**Work item:**
Pictures excluded, copy every record that follows exactly as it appears.

**Data listing:**
*** Block opens ***
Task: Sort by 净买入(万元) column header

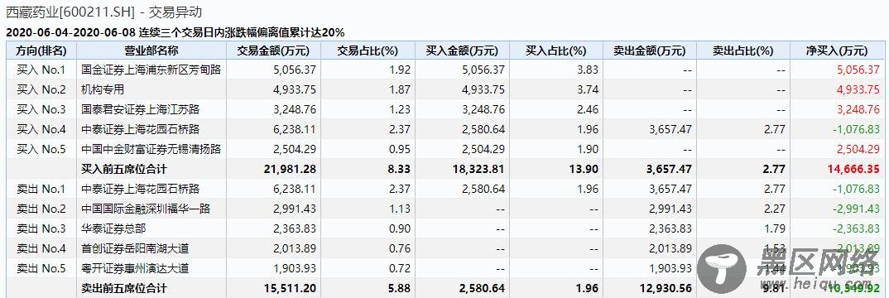Action: tap(837, 50)
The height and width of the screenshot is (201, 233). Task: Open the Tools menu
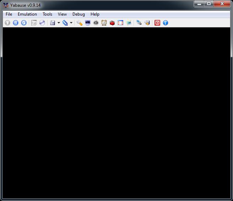coord(47,14)
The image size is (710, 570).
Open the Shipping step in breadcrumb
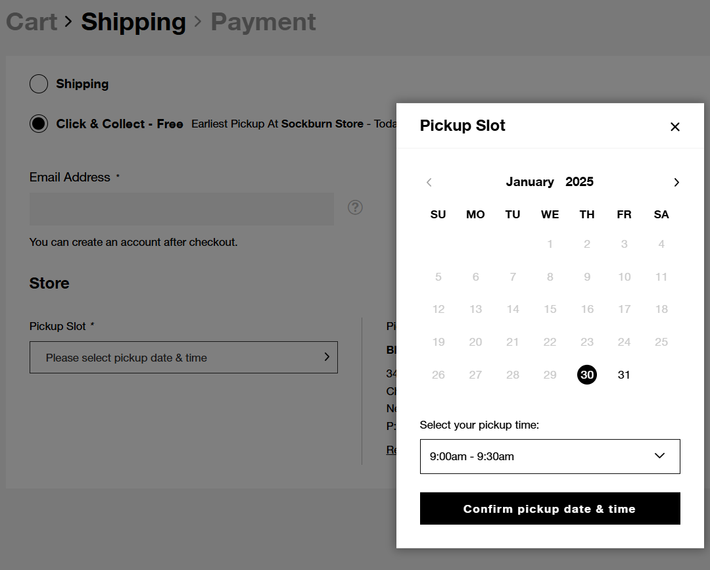pos(133,22)
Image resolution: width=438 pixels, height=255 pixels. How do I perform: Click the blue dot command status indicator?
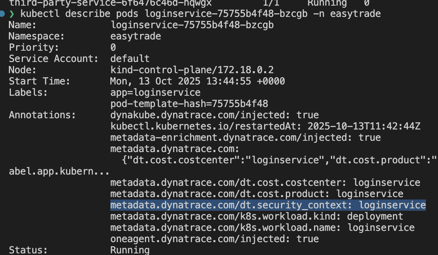click(x=3, y=14)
*** Block closes ***
**Solution for this task:**
Task: Sort by 净买入(万元) column header

Action: tap(837, 50)
The height and width of the screenshot is (201, 233). Task: Open the Tools menu
coord(47,14)
The image size is (710, 570).
Open the Shipping step in breadcrumb
pos(133,22)
Image resolution: width=438 pixels, height=255 pixels. How do I perform: Click the blue dot command status indicator?
click(x=3, y=14)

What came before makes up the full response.